The biggest problem with planting vegetable and other seedlings, is watering. Without good watering, the seedlings will suffer transplanting shock and stress, which can easily set them back a few weeks or worse still - result in their death!
All plants that have roots, have minute root hairs - invisible to the human eye - which are responsible for the uptake of life-giving moisture for the seedling. Root hairs are always damaged in any transplanting operation, but anything you can do to minimise this damage, will result in a healthier plant establishing quicker.
Vegetable seedlings should be well watered a few hours before being transplanted. This will help to ensure that the seedling has moisture within its system, to help it get over the shock of transplanting in the early stages.

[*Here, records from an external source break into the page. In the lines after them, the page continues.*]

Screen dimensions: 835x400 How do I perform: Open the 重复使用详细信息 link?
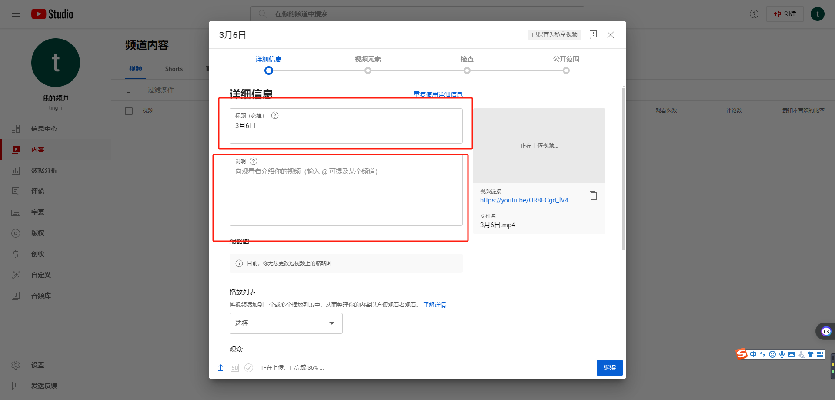point(438,94)
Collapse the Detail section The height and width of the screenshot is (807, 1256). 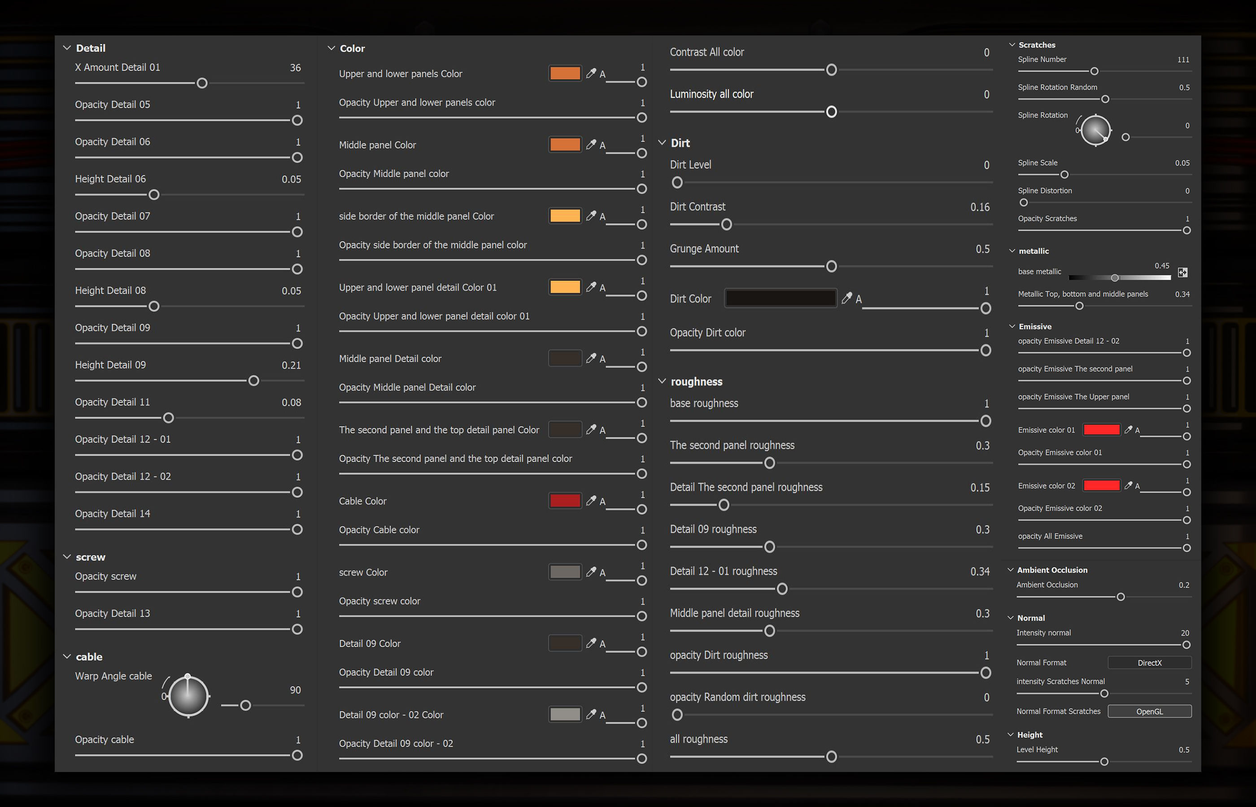point(67,48)
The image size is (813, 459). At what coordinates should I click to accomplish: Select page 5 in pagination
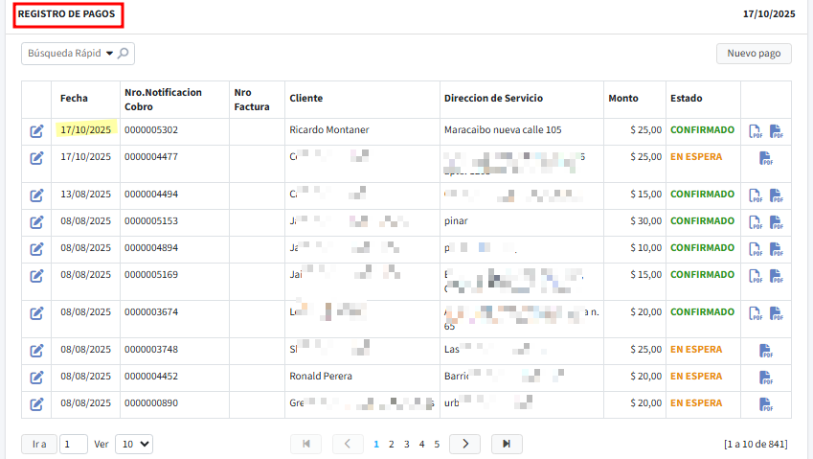tap(437, 445)
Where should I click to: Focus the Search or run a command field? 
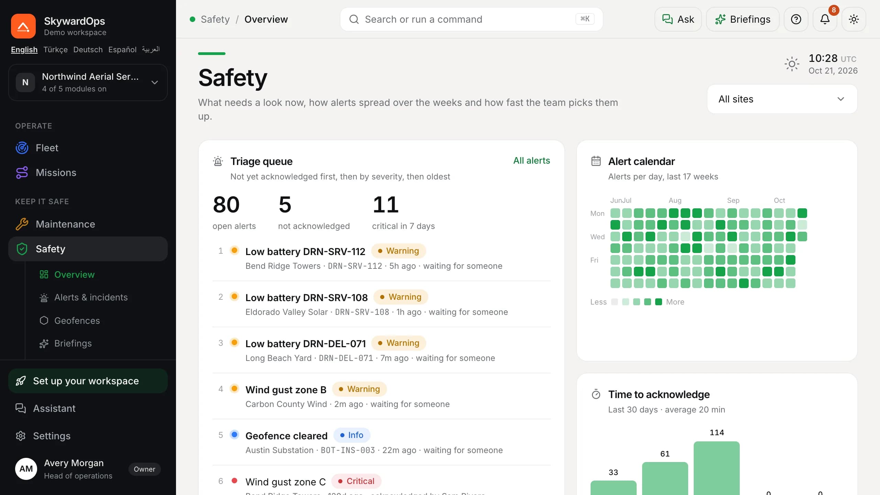pos(472,19)
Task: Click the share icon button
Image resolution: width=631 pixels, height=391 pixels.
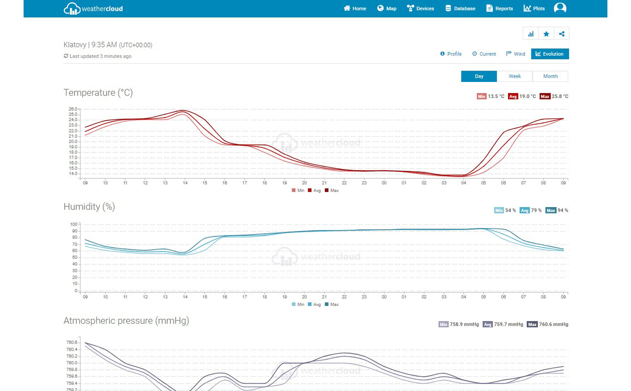Action: pos(562,34)
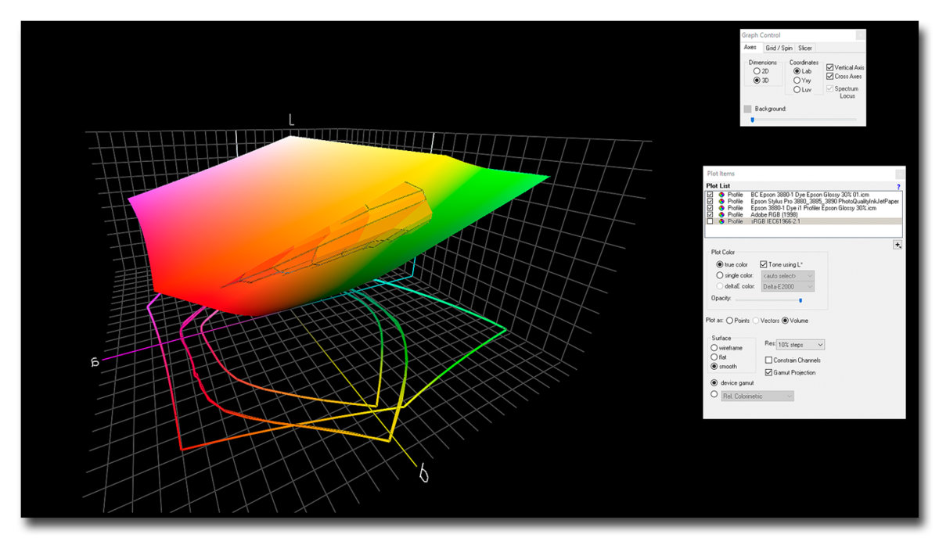Close the Graph Control panel
Screen dimensions: 939x538
coord(860,35)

Make sure that the planting hole is big enough to take the seedling plant without having to force it into place. If the ground is very dry, then also water the planting hole before planting, but if the soil is visibly moist, there is no need for this prior watering. It is very important that soil is then placed back in the hole around the planted seedling and firmed down gently to ensure that the vegetable seedling is firmly set in its new home in the garden.

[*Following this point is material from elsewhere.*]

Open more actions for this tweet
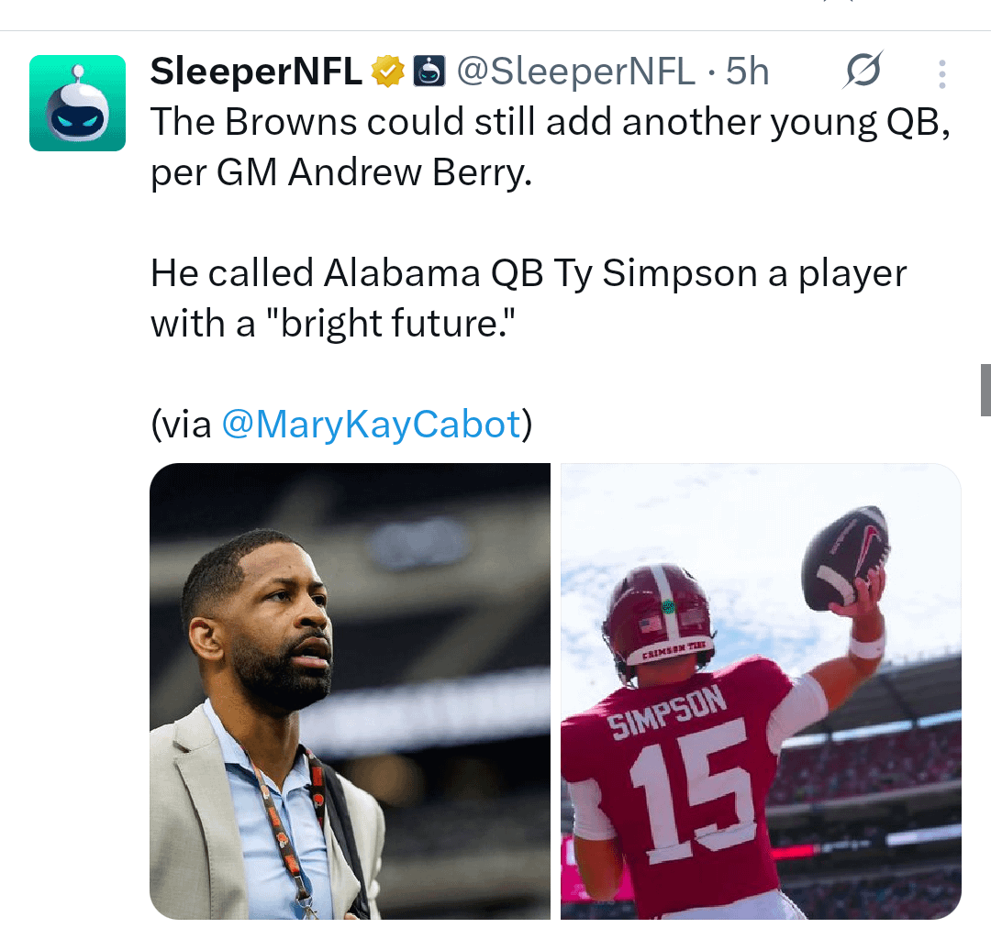 pos(941,73)
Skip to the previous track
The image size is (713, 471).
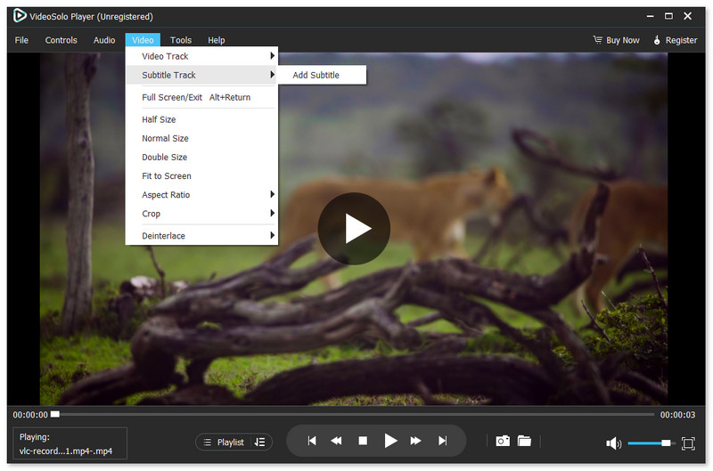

Small pots - and a watering can. Both are great things to help vegetable seedlings to survive, then thrive.
After planting is completed, water the seedlings with enough water to help the soil settle around the root system.
It is far better to transplant seedlings in the evening rather than morning. This will give the newly planted seedling twelve hours or so before the drying sun and breezes can unsettle it. There are fewer breezes in the night! If the new seedling is planted at the start of the day - especially if hot or breezy - then it is more prone to transplanting shock than if planted in the evening.